BACKGROUND: Surgical brain injury (SBI) to normal brain tissue can occur as inevitable sequelae of neurosurgical operations. SBI can contribute to post-operative complications such as brain edema following blood-brain barrier (BBB) disruption leading to neurological deficits. Melatonin is a commonly used drug with known antioxidant properties and neuroprotective effects in experimental animal studies (Chen et al., J Pineal Res 41:175-182, 2006; Chen et al., J Pineal Res 40(3):242-250, 2006; Cheung, J Pineal Res 34:153-160, 2003; Lee et al., J Pineal Res 42(3):297-309, 2007; Reiter et al., Exp Biol Med (Maywood) 230(2):104-117, 2005). METHODS: We tested different concentrations of melatonin (5 mg/kg, 15 mg/kg and 150 mg/kg) administered 1 hour before surgery for neuroprotection against SBI using a rodent model. Post-operative assessment included brain water content (brain edema), lipid peroxidation assays (oxidative stress), and neurological assessment. FINDINGS: The results showed a trend in decreasing brain edema with lower doses of melatonin (5 mg/kg and 15 mg/ kg), however, high concentration of melatonin (150 mg/kg) significantly increased brain edema compared to all other groups. This deleterious effect of high-dose melatonin was also observed in lipid-peroxidation assay wherein lower-dose melatonin (15 mg/kg) attenuated oxidative stress, but high-dose melatonin (150 mg/kg) increased oxidative stress as compared to vehicle-treated group. Furthermore, high-dose melatonin also worsened neurological outcomes compared to other groups whereas; the low-dose melatonin group (15 mg/kg) showed some improved neurological parameters. CONCLUSIONS: The study suggests that low-dose melatonin may provide neuroprotective effects against SBI. Further studies are needed to confirm this. More importantly, the findings of the study stress the need to carefully reassess safety issues with high doses of melatonin, which is considered to be a practically non-toxic drug.

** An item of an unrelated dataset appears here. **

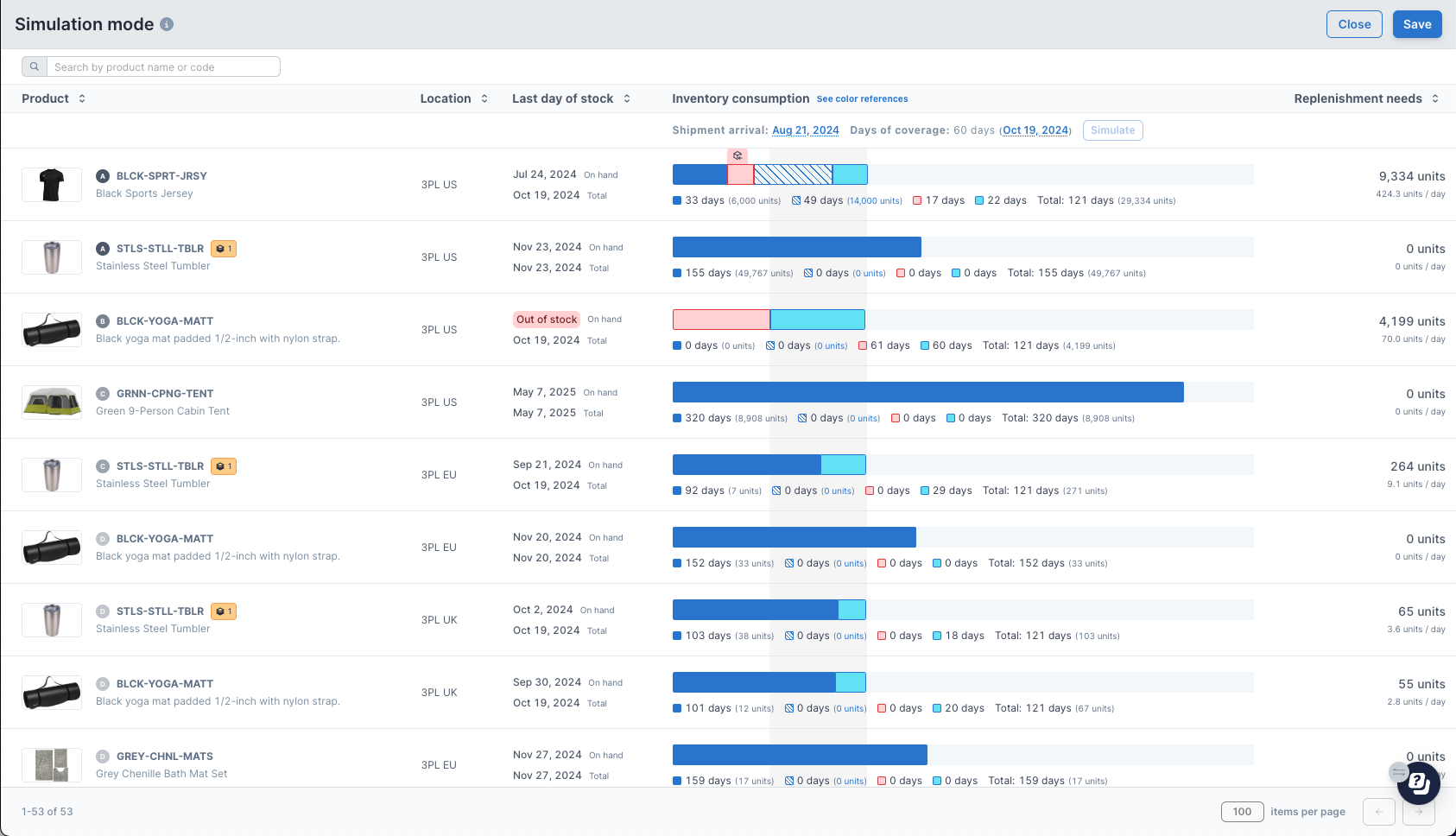The height and width of the screenshot is (836, 1456).
Task: Click the "1" badge next to STLS-STLL-TBLR
Action: coord(223,248)
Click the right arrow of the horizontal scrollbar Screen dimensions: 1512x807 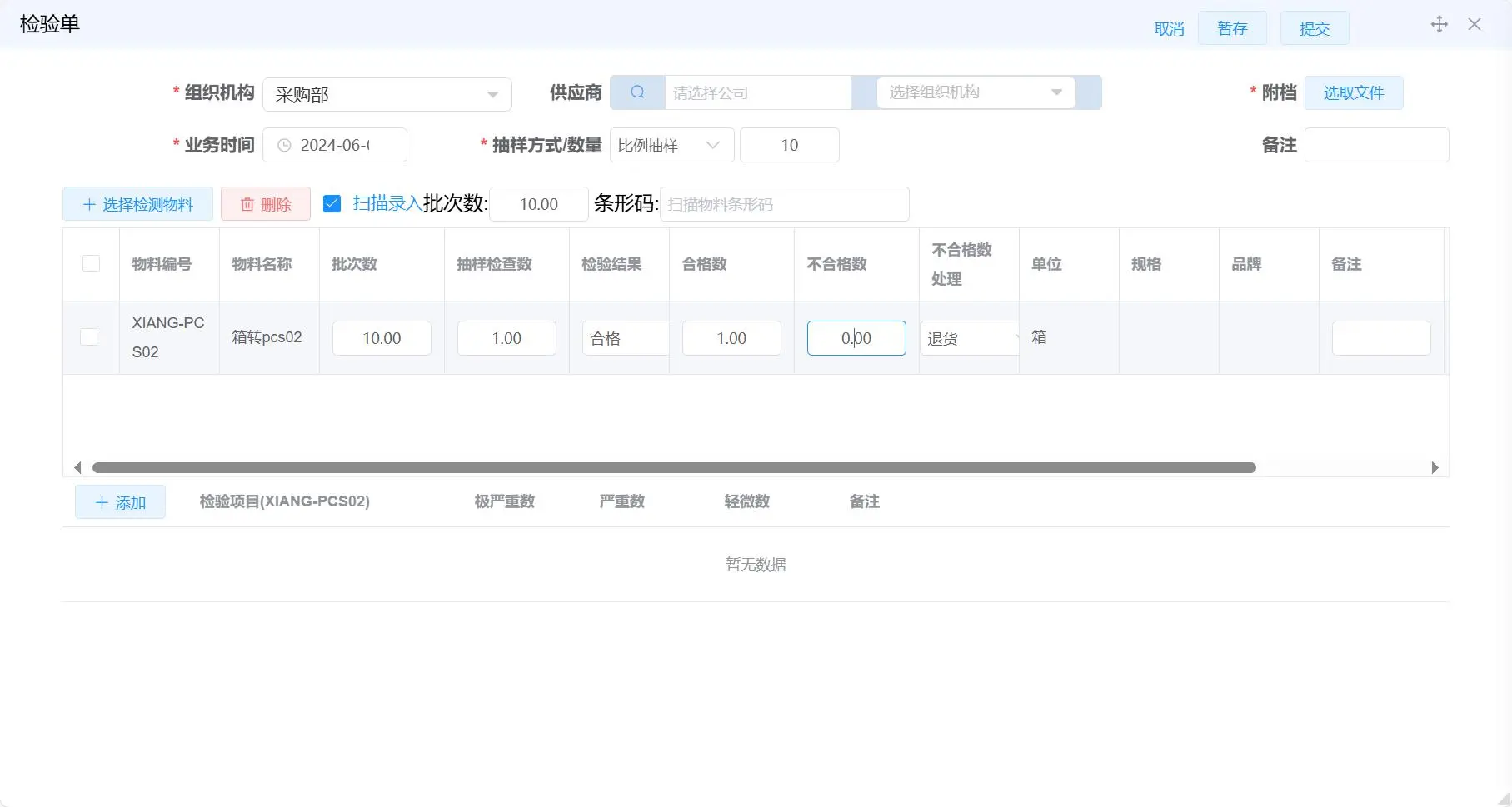coord(1435,467)
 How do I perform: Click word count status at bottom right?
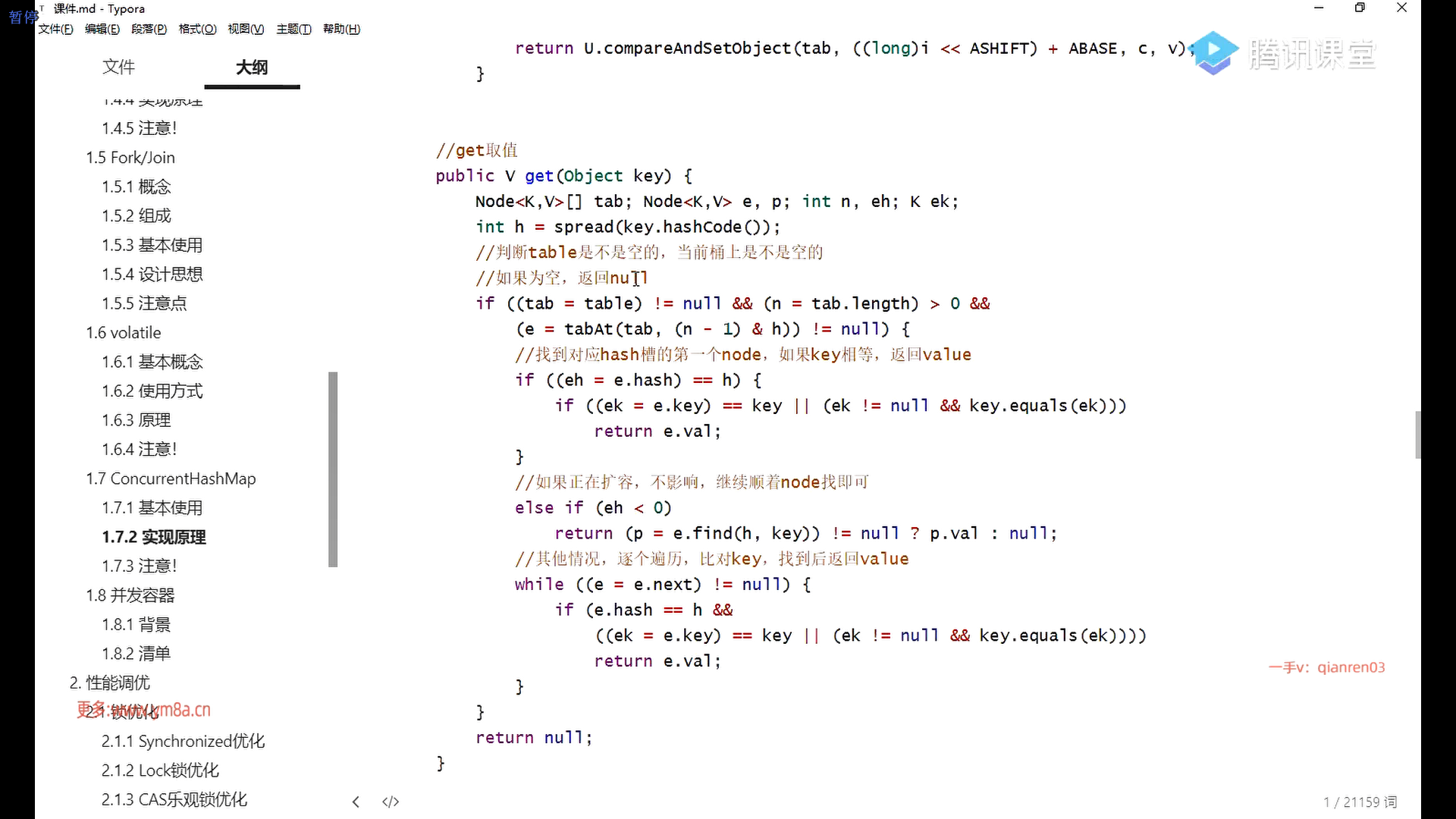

Simvastatin treatment in surgically induced brain injury in rats.

BACKGROUND: HMG-CoA reductase inhibitors (Statins) have been shown to reduce blood brain barrier (BBB) disruption and improve neurologic outcome in cerebrovascular disorders. Brain injury due to neurosurgical procedures can lead to post-operative complications such as brain edema and altered neurologic function. The objective of this study was to evaluate whether simvastatin reduces brain edema by preventing BBB disruption and improves neurologic status after surgically-induced brain injury (SBI). METHODS: Animals were pretreated for seven days with vehicle or simvastatin i.p. daily, after which they underwent SBI. Neurologic evaluation was assessed at 24 hours post-SBI and the animals were sacrificed for brain water content calculation and BBB evaluation. FINDINGS: Brain water content was significantly increased in the right frontal lobe in all SBI groups as compared to the left frontal lobe. There was no significant difference in brain water content in the right frontal lobe between simvastatin and vehicle treated groups. Evans blue testing did not show a significant difference in disruption of the BBB between groups. Neurologic scores were not significantly different. CONCLUSIONS: Simvastatin did not reduce brain water content, protect the BBB, or improve neurologic scores after SBI.